Ceramah Tentang Tanda-tanda Orang yang Berakal

 Akal adalah salah satu anugerah terbesar yang diberikan kepada manusia oleh Allah Swt. Dengan akal ini ia bisa berpikir dan memahami setiap peristiwa yang terjadi di alam ini dan yang paling penting adalah bahwa akal merupakan media utama untuk menjawab pertanyaan tentang siapakah saya dan hal ikhwal tentang kehidupan manusia. Selengkapnya ceramah tentang tanda-tanda orang yang berakal berikut ini, Semoga Bermanfaat ! 
Assalamualaikum Warahmatullahi Wabarakatuh 
Hadirin yang berbahagia
 Pada kesempatan kali ini izinkanlah saya menyampaikan sedikit bahasan tentang akal. Barang kali kita telah mafhum bahwa yang menjadi pembeda manusia dengan mahluk lainnya adalah keberadaan akal yang dimilikinya. Akal inilah yang memandu manusia untuk dapat berjuang agar mampu mencapai kebahagiaan yang hakiki baik di dunia maupun di akhirat. Namun apakah sebenarnya akal itu? Adakah keberadaannya hanya menyankut pikiran? 
Arti kata akal adalah ikatan, jika tali dapat digunakan untuk mengikat kuda maka akal dapat digunakan untuk mengikat manusia. Akal dapat mengikat manusia dari kecenderungan bertindak pada hal-hal yang negative yang hanya didasari nafsu, akal pun dapat menjadi penunjuk arah untuk menuju hal-hal yang dinilai baik dan benar dan pada dasarnya kita tahu bahwa akal adalah patokan yang membuat seorang muslim dikenai hukum agama. Jika seseorang tiada berakal maka ia tidak dikenai hukum agama misalnya saja pada beberapa orang yang dinilai gila atau tidak waras.
 Dalam pepatah melayu dikatakan bahwa,’’mengikat binatang dengan tali, mengikat manusia dengan akal. Jadi sebagaimana tali mengikat unta supaya tidak lari tanpa kendali , akal manusia mengikatnya pula supaya tidak lepas mengikuti hawa nafsu. Segologan orang berpendapat bahwa orang yang berakal ialah orang yang cerdik dan arif bijaksana. Ia mendapatkan inayah inayah dari Allah sehingga hatinya penuh kebijaksanaan, persangkaannya baik dan harapannya benar. Mereka yang berakal mampu melihat suatu hal secara mendalam bukan hanya sebatas melihat kemasan tapi mampu menembus isi atau makna. 

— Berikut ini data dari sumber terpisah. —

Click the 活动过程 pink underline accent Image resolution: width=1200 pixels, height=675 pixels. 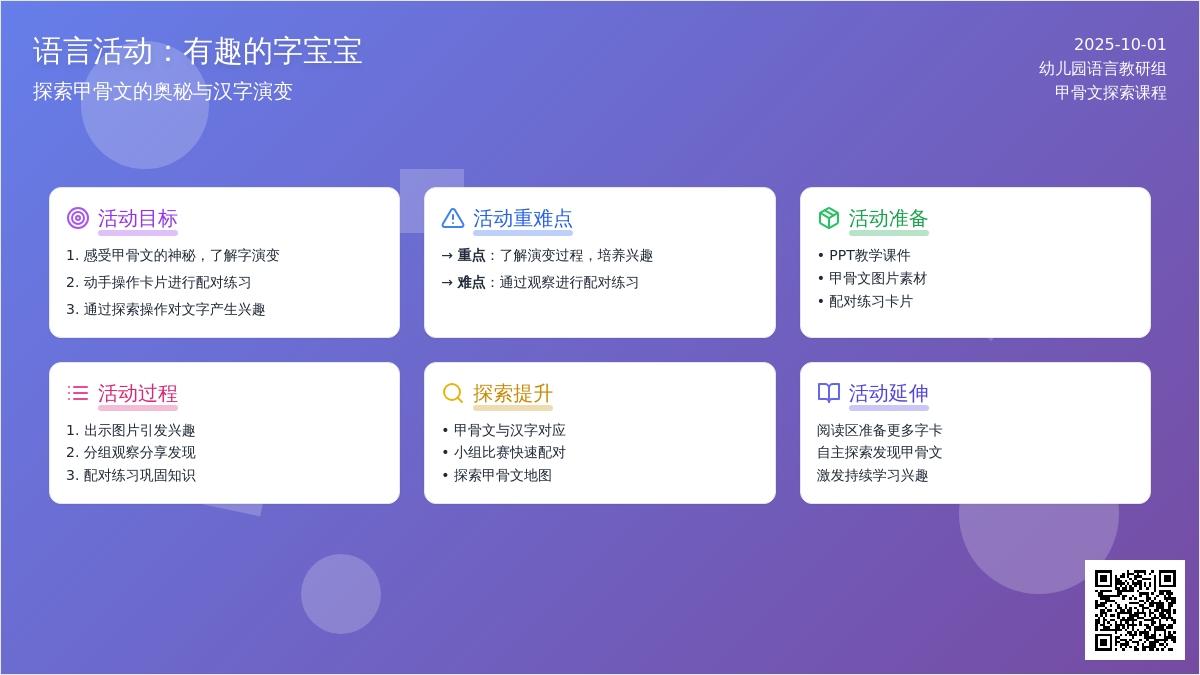click(x=138, y=406)
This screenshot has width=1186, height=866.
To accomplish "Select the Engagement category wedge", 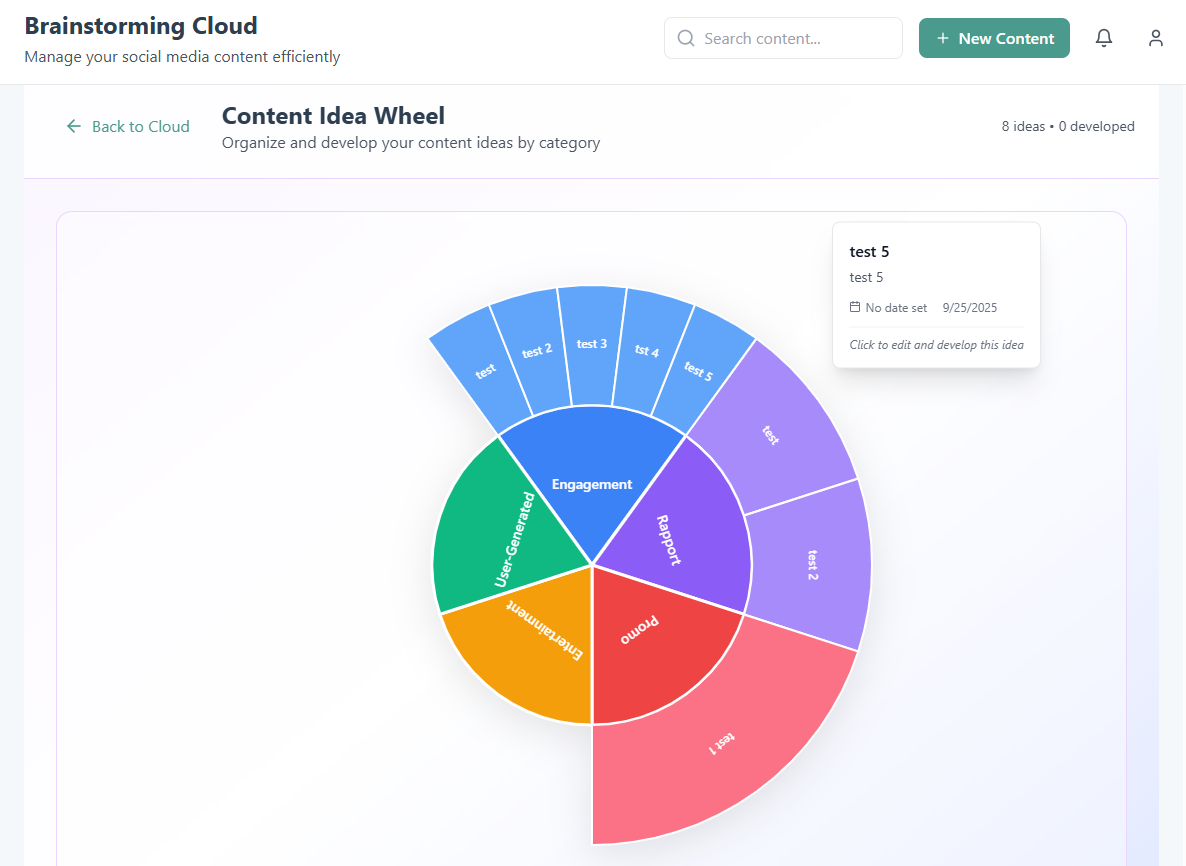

Barang kali kita pernah bertanya-tanya, dimanakah letak akal? Apakah di dalam tempurung kepala ataukah dalam suatu organ yang disebut jantung? 
Menurut pendapat ahli ilmu jiwa, akal itu bukanlah suatu sifat yang berdiri sendiri tetapi hasil daripada tiga sifat yaitu pikiran, kemauan dan perasaan (rasa, periksa dan karsa). Panca indra sebagai alat pertama yang dilalui pengetahuan agar sampai pada pikiran. Timbulnya pikiran diikuti oleh kemauan menyelidiki dan perasaan yang timbul baik senang atau sakit, gembira atau sedih, semuanya menghasilkan pengetahuan atas apa yang ditangkap oleh indra dan dicerna oleh pikiran dan perasaan. Maka itulah kiranya gambaran akal dimana antara pikiran, kemauan dan perasaan tidak dapat dipisahkan melainkan saling bertautan. 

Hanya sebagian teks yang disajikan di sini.